Lord Baltimore Elementary students learn to 'Just Say No'

The fourth- and fifth-graders of Lord Baltimore were treated to a special presentation on April 17, of “Tar Wars” a nationwide program that started in Colorado, designed to educate America’s youth about the dangers of smoking.

Dr. Cedrick Barnes of Milford orchestrated the program that incorporated reading and math skills, as well as hands-on activities that inform students the importance of being tobacco-free.

“I think the kids really enjoyed the presentation,” said Lord Baltimore counselor Rhonda Lynch. “They used unique experiments and it was very informative.”

Consequences on health and side affects were explained in great detail in the presentation. At one point, students breathed through a straw to simulate the difficulty and restrictions smokers experience when their lungs are harmed from smoke. Although the Tar Wars program has been spreading across the country to countless schools, this was the first time it had been implemented in this district.

Barnes, president of the Delaware Academy of Family Physicians (DAFP), said he was astonished when he learned of the dangers that face children today.

Teaching them early is the most logical way to tackle the situation, he said.

“We need to educate them before they’re teens.
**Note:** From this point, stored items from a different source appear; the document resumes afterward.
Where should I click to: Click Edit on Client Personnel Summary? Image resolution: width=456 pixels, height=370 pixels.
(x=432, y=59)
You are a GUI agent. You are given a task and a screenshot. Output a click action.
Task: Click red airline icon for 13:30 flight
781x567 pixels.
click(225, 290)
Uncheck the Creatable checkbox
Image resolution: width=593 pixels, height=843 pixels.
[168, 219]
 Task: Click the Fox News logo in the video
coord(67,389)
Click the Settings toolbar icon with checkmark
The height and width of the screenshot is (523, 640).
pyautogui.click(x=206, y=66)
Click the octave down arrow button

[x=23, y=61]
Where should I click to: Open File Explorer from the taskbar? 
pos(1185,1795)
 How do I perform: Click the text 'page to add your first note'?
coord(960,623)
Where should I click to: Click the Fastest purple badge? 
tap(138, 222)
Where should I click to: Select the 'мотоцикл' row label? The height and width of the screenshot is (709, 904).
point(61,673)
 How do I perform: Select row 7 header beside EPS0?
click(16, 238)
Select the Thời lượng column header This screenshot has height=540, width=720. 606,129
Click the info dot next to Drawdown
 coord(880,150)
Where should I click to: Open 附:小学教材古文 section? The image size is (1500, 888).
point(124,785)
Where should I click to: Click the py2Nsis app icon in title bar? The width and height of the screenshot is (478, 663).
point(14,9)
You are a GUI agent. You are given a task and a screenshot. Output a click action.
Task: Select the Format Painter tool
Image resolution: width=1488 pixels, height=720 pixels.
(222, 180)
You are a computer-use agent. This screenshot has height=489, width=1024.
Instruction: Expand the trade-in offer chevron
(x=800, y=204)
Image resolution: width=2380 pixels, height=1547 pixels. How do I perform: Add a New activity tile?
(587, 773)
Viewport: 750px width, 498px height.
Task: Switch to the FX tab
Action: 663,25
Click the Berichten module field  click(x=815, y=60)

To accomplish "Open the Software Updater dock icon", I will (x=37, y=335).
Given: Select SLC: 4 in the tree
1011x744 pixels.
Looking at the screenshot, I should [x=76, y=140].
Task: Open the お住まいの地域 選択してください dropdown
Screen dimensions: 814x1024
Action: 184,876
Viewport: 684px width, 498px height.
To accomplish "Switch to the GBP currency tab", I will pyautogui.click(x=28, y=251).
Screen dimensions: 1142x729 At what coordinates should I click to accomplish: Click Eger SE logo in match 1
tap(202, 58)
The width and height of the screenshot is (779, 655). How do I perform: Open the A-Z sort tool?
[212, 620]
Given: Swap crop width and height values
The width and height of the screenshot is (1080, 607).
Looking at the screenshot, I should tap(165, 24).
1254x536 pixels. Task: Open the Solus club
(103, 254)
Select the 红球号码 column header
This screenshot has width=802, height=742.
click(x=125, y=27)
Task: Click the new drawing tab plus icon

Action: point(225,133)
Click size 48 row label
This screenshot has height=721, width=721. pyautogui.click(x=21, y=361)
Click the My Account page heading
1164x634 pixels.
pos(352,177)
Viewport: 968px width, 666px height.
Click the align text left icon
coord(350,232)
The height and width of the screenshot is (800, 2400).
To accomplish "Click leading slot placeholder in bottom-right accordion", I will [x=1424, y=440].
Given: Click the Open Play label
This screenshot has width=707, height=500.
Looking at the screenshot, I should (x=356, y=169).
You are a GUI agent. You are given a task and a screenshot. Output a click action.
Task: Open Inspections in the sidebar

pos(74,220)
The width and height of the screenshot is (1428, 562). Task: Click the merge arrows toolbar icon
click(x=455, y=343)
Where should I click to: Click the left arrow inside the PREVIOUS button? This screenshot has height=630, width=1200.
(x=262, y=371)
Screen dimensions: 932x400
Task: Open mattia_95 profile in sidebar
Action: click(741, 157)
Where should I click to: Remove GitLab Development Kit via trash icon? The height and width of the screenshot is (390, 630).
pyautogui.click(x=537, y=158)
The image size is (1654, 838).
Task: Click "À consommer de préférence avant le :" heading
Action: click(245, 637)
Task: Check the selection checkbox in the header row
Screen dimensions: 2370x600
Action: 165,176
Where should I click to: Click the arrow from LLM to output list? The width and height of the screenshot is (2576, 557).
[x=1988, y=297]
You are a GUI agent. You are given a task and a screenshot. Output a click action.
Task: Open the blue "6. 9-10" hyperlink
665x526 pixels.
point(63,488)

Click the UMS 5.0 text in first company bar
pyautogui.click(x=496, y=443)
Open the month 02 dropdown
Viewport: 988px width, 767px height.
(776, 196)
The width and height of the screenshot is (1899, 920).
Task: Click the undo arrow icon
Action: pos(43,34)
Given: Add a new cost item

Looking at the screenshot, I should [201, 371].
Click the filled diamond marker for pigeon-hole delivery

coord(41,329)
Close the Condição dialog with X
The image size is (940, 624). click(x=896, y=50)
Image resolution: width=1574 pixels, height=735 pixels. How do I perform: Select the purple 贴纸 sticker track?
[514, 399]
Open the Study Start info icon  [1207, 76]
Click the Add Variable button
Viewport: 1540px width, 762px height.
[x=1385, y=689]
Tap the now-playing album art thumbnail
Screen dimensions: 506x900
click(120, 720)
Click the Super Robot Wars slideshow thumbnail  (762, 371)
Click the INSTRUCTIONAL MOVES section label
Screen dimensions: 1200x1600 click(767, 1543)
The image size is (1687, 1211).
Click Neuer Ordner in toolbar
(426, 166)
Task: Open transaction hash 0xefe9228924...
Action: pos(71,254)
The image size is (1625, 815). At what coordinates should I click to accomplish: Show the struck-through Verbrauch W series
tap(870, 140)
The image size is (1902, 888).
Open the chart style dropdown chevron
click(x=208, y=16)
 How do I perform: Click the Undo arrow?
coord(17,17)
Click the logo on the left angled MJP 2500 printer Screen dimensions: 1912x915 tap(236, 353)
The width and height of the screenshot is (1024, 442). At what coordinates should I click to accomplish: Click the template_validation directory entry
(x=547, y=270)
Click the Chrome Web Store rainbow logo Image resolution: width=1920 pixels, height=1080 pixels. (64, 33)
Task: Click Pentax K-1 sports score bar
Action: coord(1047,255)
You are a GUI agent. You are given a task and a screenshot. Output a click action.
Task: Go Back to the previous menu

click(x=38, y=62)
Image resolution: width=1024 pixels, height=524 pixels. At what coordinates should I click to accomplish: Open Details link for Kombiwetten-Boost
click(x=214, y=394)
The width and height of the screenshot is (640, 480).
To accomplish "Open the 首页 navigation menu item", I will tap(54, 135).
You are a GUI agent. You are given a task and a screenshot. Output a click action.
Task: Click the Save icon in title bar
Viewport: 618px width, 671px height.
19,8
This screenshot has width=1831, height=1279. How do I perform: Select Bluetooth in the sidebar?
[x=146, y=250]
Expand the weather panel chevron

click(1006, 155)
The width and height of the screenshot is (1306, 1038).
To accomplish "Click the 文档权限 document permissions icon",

That’s when peer pressure is the greatest.”

He was glad to be able to exhibit the presentation, although he said more needs to be done.

“Delaware is trying to make an effort to educate our youth, but they have been very unsuccessful in the past,” he said. “The state needs educators and volunteers. Anyone can help educate children out there.”

He plans to return next year for another presentation that plans to initiate an anti-tobacco poster contest for children.